Talend for Big Data by Bahaaldine Azarmi, Packt Publishing Book Review
Talend for Big Data means exactly it! One of the shortest technical books I read, but sure to the point.
This book does not spend your time unwisely, if you happened to suddenly find yourself on a project involving Hadoop (or its ecosystem components) and you know at least some Talend (if not, I recommend a supplementary book that I also reviewed, Talend Open Studio Cookbook by Packt, too) then this is your book. Print it (if you got an eBook) and place a copy by your desk.
The book nicely covers what I feared complexities of dealing with Hadoop as Hive and Pig (a MR generator, not an animal), which actually turned out to be not true, thanks Talend and its 500+ components that cover 90% of what you need out of Big Data is already there for you to use. To my disbelief Talend actually is a very mature and (in paid variant) fully enterprise ready ETL solution.
The book has 7 chapters, each dedicated to a specific goal that accomplishes an exercise with a particular technology piece.
My favorite is #7: Big Data Architecture and Integration Patterns chapter. The last one, but this is the chapter where you get kind of awarded and start benefiting from the material you ingested.
Chapter 6: Aggregate Data with Pig is alot of fun and showed me a new way of interacting with Pig. It turned to be also a much easier way.
As a side note, I am in love with ETL, in general, I think it has the highest ROI out of all the enterprise tools, yet very much fun to work with and what is best – visually documenting!
Chapter 2: Building your First Big Data Job is like your first swim in deep waters – intimidating, but rewarding, full of uncertainty, but excitement and unforgettable.
All the less relevant topics as setting your training system up are shifted to the appendixes, but I recommend actually starting there if you are new to Cloudera’s Hadoop (CDH) VM distribution and/or VMPlayer (served in role of your Virtual Machine).
It seemed to me that a reader does not need ANY prior knowledge of neither Talend nor Hadoop to accomplish the tasks in the book.

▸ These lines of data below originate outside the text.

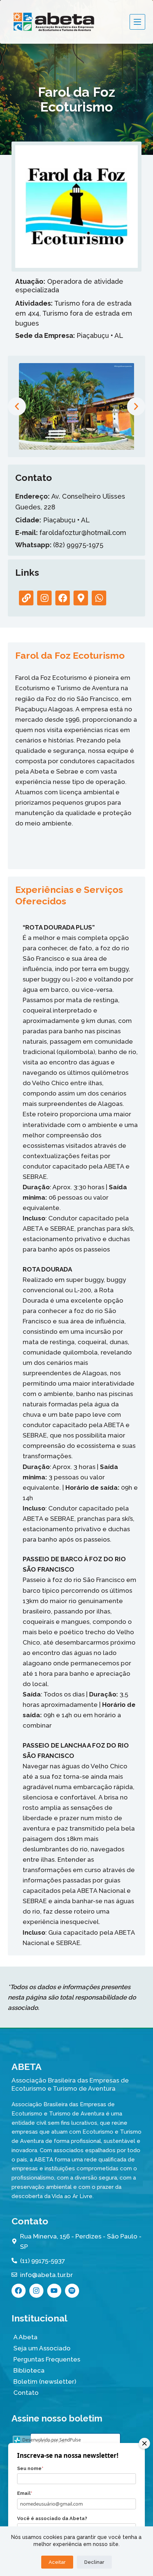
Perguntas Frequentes (46, 2359)
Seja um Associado (42, 2348)
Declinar (94, 2562)
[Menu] (137, 22)
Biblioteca (29, 2370)
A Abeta (25, 2337)
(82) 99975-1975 (59, 545)
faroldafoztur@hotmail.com (70, 532)
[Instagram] (36, 2291)
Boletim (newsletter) (44, 2381)
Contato (26, 2392)
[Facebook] (19, 2291)
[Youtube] (54, 2291)
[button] (17, 406)
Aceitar (57, 2562)
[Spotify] (72, 2291)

One suggestion I have to the author is instead of basing the examples on MySQL which seems to be out of favor by the user community MariaDB is the equivalent substitute that with the release of version 10 going to capture a lot of attention.
Another point is the Hadoop distribution preference, it seems that Hortonworks offers more bells and whistles, but it is a catchup game anyways.
It is a 5 out 5 stars book, thank you Bahaaldine and Packt!